Santafesino como él es Agustín Zapata Gollán, aunque de origen entrerriano por su padre. Agustín, primo segundo mío, como hijo de un primo hermano de mi madre, es un hombre de auténticos méritos intelectuales y morales. Su padre, Agustín, tenía gustos literarios y creo que algo escribió y era hermano de Floriano, mi muy querido "tío Floriano", tan simpático, tan bueno, tan excepcional conocedor de la literatura española y tan castizo y gracioso prosista. Con Agustín Zapata Gollán, que es también primo hermano de mis primos hermanos los Gollán Gálvez, me veo poco. Pero no voy a Santa Fe sin buscarlo. Ha colaborado en La Nación, escribe bien, en recia prosa, y es autor de varios libros excelentes, entre ellos Las puertas de la tierra.
Aparte de lo literario, ha realizado una obra magnífica.

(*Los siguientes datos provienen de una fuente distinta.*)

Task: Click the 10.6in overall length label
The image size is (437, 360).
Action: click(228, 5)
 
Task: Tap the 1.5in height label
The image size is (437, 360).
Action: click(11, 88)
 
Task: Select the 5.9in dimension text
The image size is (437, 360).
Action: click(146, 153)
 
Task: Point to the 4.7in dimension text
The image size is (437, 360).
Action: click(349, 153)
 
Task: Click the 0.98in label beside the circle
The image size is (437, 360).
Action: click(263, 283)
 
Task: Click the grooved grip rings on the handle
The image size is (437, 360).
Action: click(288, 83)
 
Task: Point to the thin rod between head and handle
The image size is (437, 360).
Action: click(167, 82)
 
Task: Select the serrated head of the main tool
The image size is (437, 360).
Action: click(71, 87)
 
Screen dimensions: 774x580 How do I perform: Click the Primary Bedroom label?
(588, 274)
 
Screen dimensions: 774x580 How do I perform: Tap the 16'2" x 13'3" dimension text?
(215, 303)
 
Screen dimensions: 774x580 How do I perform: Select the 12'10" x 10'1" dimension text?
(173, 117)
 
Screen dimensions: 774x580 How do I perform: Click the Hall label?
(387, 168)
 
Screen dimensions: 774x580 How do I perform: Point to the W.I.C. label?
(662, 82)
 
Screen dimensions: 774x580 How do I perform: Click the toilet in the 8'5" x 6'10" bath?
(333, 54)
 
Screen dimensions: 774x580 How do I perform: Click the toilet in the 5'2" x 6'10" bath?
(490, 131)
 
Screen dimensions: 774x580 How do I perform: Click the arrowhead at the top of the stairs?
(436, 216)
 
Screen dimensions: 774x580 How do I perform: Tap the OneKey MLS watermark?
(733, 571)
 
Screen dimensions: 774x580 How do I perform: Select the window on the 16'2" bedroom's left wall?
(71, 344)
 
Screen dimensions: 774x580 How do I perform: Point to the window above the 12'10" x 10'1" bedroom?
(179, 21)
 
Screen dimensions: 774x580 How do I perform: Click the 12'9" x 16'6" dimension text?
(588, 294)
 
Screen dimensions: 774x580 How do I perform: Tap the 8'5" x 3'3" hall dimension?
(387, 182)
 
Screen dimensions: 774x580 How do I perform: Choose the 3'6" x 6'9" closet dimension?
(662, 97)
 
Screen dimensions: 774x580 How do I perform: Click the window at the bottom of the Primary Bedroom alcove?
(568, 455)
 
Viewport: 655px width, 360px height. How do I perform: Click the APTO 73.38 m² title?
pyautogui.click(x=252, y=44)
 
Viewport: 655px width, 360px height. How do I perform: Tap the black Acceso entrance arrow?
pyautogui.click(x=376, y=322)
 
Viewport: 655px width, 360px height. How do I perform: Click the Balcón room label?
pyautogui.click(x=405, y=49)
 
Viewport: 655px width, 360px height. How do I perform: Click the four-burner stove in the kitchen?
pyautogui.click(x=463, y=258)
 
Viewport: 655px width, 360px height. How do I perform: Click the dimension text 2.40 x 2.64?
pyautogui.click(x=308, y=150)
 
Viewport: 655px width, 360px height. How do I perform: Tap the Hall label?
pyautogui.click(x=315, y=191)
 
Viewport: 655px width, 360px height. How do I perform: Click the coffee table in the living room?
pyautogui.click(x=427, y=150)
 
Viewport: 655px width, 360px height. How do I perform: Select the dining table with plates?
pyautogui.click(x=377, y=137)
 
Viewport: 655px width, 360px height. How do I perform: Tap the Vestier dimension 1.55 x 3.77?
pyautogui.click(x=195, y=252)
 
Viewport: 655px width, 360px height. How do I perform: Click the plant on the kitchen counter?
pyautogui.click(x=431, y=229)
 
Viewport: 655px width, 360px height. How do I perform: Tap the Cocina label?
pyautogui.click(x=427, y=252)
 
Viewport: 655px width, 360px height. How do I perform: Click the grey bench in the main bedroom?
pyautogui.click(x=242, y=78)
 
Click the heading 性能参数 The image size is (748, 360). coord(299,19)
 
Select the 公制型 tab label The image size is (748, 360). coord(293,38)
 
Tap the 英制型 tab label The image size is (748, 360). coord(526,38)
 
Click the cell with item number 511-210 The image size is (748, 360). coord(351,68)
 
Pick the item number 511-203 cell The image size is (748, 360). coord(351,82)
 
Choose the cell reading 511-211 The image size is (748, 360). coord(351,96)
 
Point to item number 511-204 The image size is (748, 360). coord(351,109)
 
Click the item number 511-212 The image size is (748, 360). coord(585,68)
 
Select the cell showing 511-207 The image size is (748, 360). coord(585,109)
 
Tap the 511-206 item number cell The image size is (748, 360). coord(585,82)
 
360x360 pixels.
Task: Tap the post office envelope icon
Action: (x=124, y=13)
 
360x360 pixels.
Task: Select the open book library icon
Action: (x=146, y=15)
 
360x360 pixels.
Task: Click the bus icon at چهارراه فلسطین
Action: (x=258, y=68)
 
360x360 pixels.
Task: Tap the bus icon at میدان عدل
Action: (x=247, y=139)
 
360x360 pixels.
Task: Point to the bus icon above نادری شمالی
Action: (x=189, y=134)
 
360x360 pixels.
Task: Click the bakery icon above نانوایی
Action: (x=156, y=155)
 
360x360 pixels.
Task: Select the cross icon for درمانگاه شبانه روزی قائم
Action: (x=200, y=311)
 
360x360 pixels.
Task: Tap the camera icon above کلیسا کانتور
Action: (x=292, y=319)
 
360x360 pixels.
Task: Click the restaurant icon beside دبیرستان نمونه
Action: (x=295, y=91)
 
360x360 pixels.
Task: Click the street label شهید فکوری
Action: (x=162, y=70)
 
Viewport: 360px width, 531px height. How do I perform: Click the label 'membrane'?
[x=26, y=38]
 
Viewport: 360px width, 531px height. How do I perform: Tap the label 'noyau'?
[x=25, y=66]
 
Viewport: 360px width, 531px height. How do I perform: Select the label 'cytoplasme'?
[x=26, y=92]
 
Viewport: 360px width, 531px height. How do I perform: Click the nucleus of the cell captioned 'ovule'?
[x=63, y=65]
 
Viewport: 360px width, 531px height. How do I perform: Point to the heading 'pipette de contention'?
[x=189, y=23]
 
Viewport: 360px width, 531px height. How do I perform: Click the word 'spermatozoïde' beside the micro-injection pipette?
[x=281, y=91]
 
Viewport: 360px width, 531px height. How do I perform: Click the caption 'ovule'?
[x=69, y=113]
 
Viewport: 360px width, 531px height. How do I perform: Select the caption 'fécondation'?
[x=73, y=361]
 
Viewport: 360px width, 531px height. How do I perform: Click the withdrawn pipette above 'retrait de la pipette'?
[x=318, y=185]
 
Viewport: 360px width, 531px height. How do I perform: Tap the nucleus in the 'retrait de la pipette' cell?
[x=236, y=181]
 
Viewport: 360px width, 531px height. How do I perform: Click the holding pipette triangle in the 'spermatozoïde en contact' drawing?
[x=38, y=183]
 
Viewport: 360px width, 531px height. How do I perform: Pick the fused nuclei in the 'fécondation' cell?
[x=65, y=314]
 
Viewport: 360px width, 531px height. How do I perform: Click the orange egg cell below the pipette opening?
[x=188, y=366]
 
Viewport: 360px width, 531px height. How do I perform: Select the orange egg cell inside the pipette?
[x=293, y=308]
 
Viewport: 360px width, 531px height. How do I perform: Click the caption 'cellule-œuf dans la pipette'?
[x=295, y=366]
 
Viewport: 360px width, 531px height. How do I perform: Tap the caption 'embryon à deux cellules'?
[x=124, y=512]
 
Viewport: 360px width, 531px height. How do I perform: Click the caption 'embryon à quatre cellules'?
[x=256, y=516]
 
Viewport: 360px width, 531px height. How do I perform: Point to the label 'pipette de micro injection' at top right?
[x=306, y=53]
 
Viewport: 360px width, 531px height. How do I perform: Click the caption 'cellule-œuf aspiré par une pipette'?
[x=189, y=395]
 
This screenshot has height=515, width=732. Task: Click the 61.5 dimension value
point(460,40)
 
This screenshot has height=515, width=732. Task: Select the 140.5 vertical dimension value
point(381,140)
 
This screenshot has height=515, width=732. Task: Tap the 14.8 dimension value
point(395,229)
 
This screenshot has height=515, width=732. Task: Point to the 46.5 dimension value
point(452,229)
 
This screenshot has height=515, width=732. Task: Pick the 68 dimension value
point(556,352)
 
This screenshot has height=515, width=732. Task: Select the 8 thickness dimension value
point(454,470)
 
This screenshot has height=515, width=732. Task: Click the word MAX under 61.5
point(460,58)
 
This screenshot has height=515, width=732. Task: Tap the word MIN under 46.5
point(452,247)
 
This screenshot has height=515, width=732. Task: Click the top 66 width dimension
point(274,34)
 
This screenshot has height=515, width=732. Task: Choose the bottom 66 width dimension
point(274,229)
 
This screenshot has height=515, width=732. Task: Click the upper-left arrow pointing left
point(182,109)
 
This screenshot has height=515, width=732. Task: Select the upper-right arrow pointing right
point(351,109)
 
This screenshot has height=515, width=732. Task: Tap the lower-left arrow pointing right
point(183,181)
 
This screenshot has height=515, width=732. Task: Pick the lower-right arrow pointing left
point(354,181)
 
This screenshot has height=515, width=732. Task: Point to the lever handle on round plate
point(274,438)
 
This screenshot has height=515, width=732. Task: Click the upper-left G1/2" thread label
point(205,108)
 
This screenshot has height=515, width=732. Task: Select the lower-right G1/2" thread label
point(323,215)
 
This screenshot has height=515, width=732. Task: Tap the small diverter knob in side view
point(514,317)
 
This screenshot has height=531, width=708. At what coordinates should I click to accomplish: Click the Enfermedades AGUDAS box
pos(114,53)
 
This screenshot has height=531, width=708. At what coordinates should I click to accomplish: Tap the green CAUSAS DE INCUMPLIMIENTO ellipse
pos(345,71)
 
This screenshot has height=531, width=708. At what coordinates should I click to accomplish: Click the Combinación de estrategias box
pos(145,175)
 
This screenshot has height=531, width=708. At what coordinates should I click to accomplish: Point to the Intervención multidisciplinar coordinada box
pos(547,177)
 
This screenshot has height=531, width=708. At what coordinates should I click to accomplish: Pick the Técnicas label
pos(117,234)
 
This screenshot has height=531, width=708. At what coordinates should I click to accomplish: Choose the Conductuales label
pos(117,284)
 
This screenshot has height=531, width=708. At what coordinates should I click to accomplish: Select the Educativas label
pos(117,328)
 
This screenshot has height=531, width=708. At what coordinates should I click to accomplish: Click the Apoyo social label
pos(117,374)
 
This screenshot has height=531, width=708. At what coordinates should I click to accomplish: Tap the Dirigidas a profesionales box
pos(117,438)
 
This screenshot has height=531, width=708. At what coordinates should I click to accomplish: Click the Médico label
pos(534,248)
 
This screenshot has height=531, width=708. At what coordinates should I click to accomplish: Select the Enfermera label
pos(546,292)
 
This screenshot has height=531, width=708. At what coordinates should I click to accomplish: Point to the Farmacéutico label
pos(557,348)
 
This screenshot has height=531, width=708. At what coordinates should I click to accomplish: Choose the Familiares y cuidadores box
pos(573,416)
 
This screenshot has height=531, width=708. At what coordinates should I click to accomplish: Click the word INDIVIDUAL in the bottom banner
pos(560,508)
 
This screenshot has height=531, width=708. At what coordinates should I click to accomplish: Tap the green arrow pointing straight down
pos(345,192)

Después de haber descubierto en Cayastá las ruinas de la primera Santa Fe, fundada por nuestro antepasado Juan de Garay, halló en aquel lugar multitud de objetos de piedra, obra de los indígenas, con los cuales fundó el Museo Etnográfico. Luego consiguió del gobierno de la provincia -raro milagro- que le construyese un espléndido edificio, en el estilo colonial. El día en que se publique una obra reproduciendo algunas de las riquezas de este museo, la gente culta del país y del mundo entero se asombrará.
Contaré la terrible aventura en que Agustín embarcó a varios de sus parientes, aunque no tuvo culpa alguna del fracaso. Habíamos ido a Santa Fe, con motivo de los homenajes al doctor José Gálvez, cuyo centenario se celebraba. No podíamos dejar de conocer Cayastá, y allá fuimos. Éramos unos quince, entre ellos: mi hijo Gabriel y su mujer, Bebé García Mansilla, mi hija Delfina y su marido Amancio Williams, mi primo hermano Miguel Angel Martínez Gálvez y una sobrina suya y mi primo político el embajador Víctor Lazcano, casado con Angélica Gálvez.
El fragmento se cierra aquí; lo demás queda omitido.